А ты думал, я зря ей зарплату плачу, охламон? Шустрик макнул губы в коньяк, отвратительно причмокнул – он все чаще прикладывался к рюмке, пока попивал еще, не пил, но Огарев видел – тихий бытовой алкоголизм не за горами, незаметный, причудливый, страшный. Хирургом Шустрик пил бы не так, совсем не так. Больше, легче, свободнее. Нет ничего слаще для ремесленника. Нет ничего страшнее для потерявшегося человека. Хочешь? Огарев покачал головой – у него не было поводов пить. Просто не было. Так вот, не знаю, как она это делает, Поспелова в смысле, но ни один псих еще мимо нее не проскочил. Просто, блин, самонаводящаяся какая-то. Если б не она, мы б уже давно разорились. Шустрик подумал и осторожно добавил – на хрен.

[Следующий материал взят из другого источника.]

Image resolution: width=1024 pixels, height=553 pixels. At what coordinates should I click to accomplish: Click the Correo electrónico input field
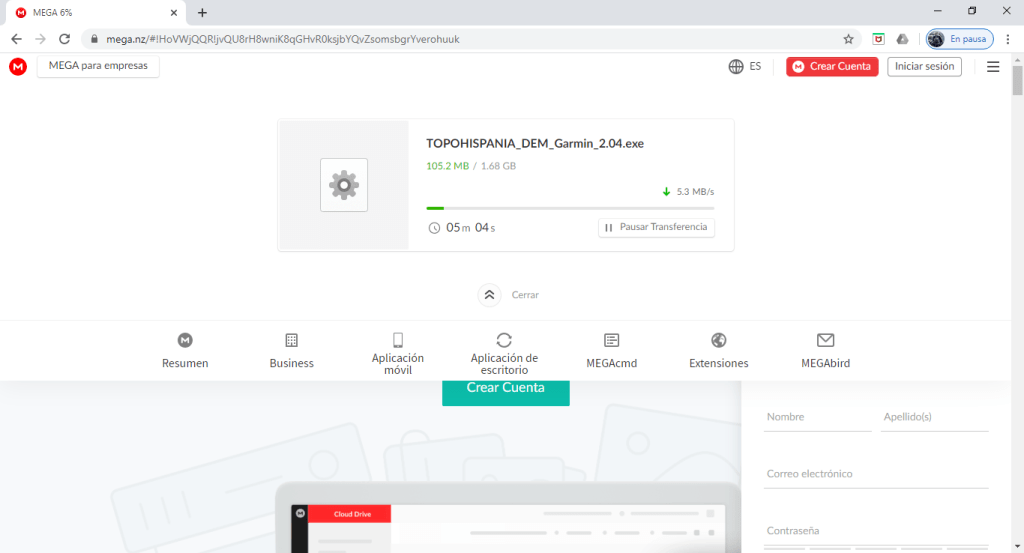point(875,474)
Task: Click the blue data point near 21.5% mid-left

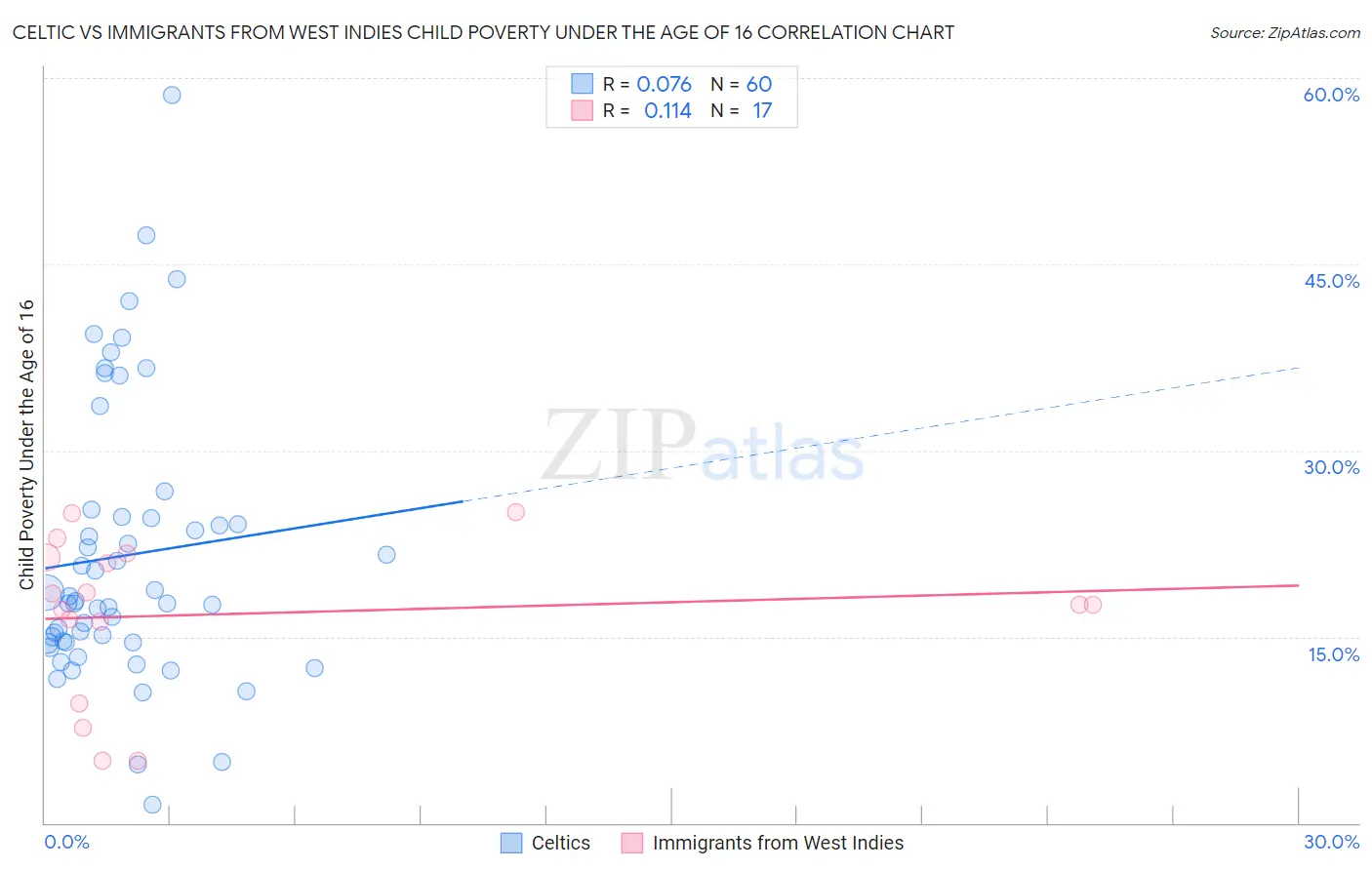Action: (x=386, y=554)
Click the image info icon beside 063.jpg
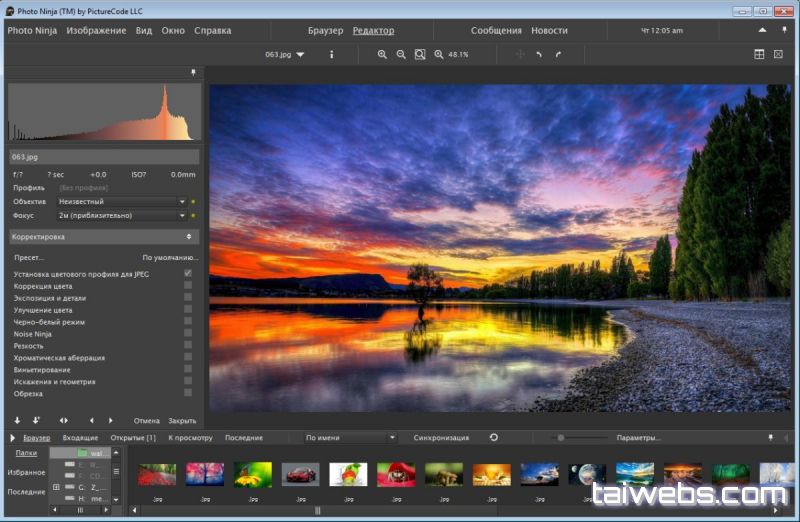Screen dimensions: 800x522 click(x=332, y=54)
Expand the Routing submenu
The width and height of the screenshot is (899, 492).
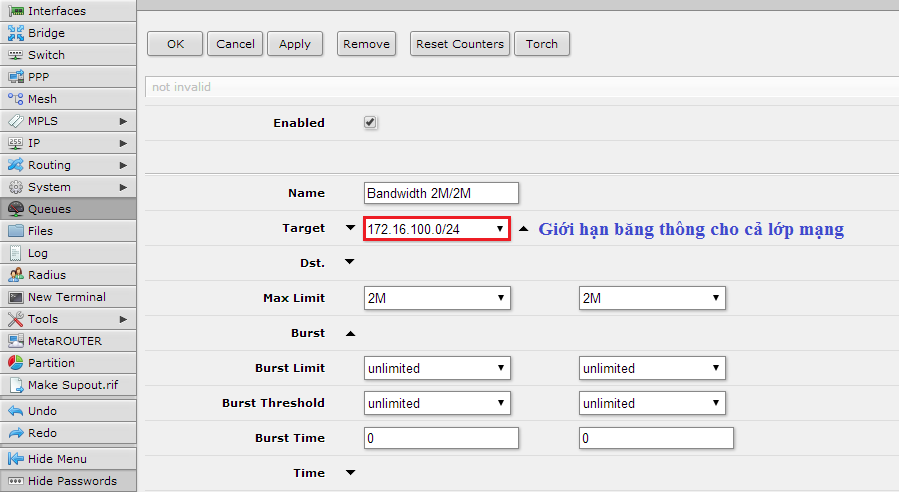pos(123,165)
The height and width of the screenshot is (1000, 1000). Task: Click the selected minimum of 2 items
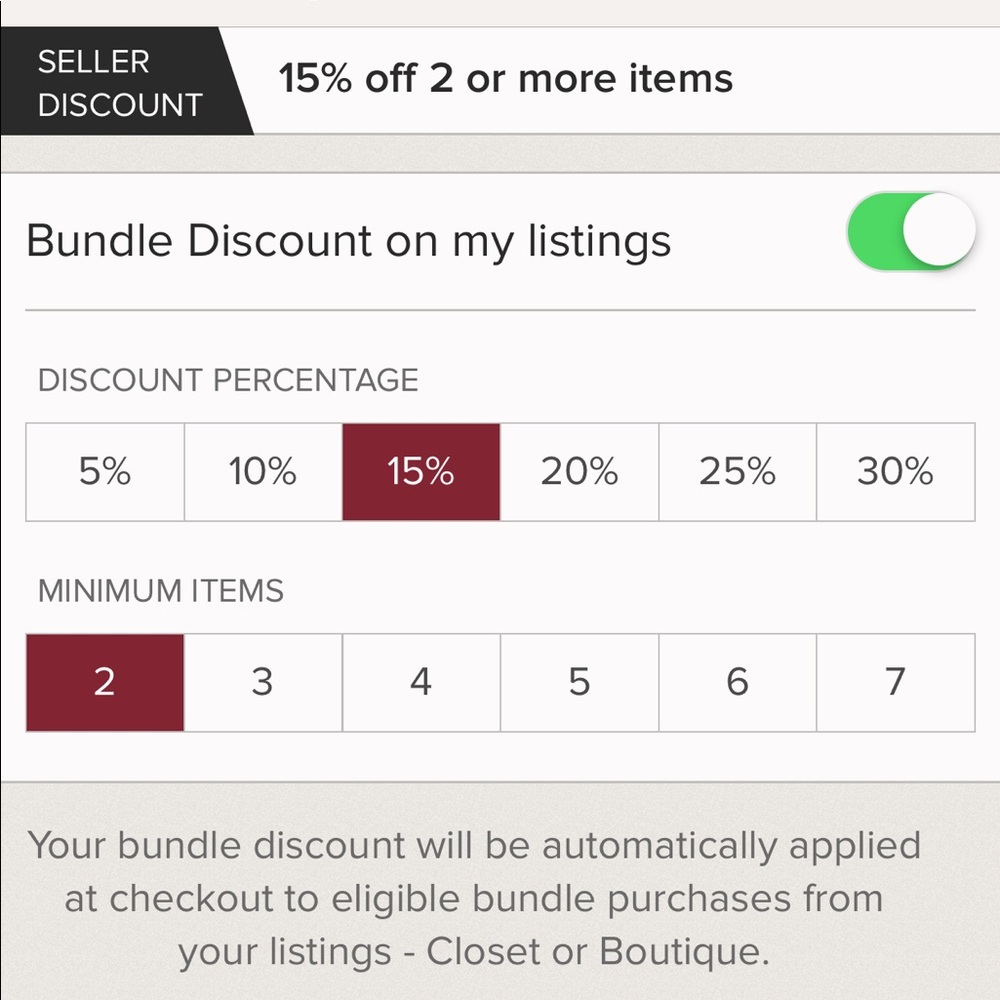coord(104,682)
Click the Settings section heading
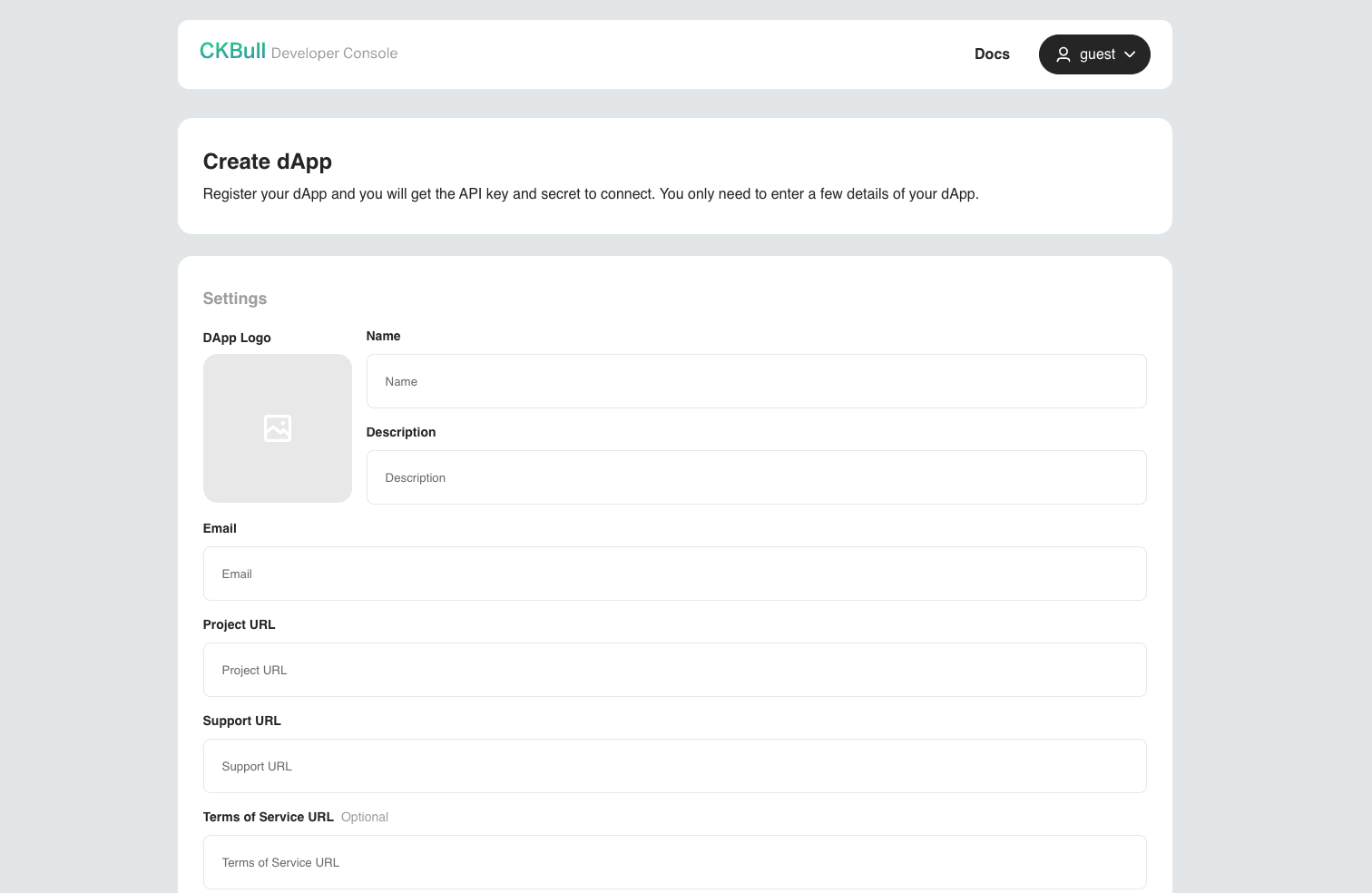The height and width of the screenshot is (893, 1372). pyautogui.click(x=234, y=299)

Огарев засмеялся. Хрен – пусть даже словесный – не вязался с Шустриком совершенно. Между ними была пропасть – между крепким русско-татарским хреном, верным товарищем товарища Лимонова, и мягким нелепым Шустриком. Как на еврейском будет хрен? – спросил Огарев неожиданно. Шустрик поперхнулся, вылупился изумленно. На каком еврейском? Ну на каком хочешь. На иврите, например. Зайн, застеснялся Шустрик. Не, не подходит. А на идише? Поц. Вот. Уже лучше. Так и говори. А еще лучшее вообще не ругайся матом, ладно? Огарев неожиданно потрепал Шустрика по плечу, практически приласкал, как приласкал бы смутившегося, попавшего впросак младшего брата. И прости меня за этого деда.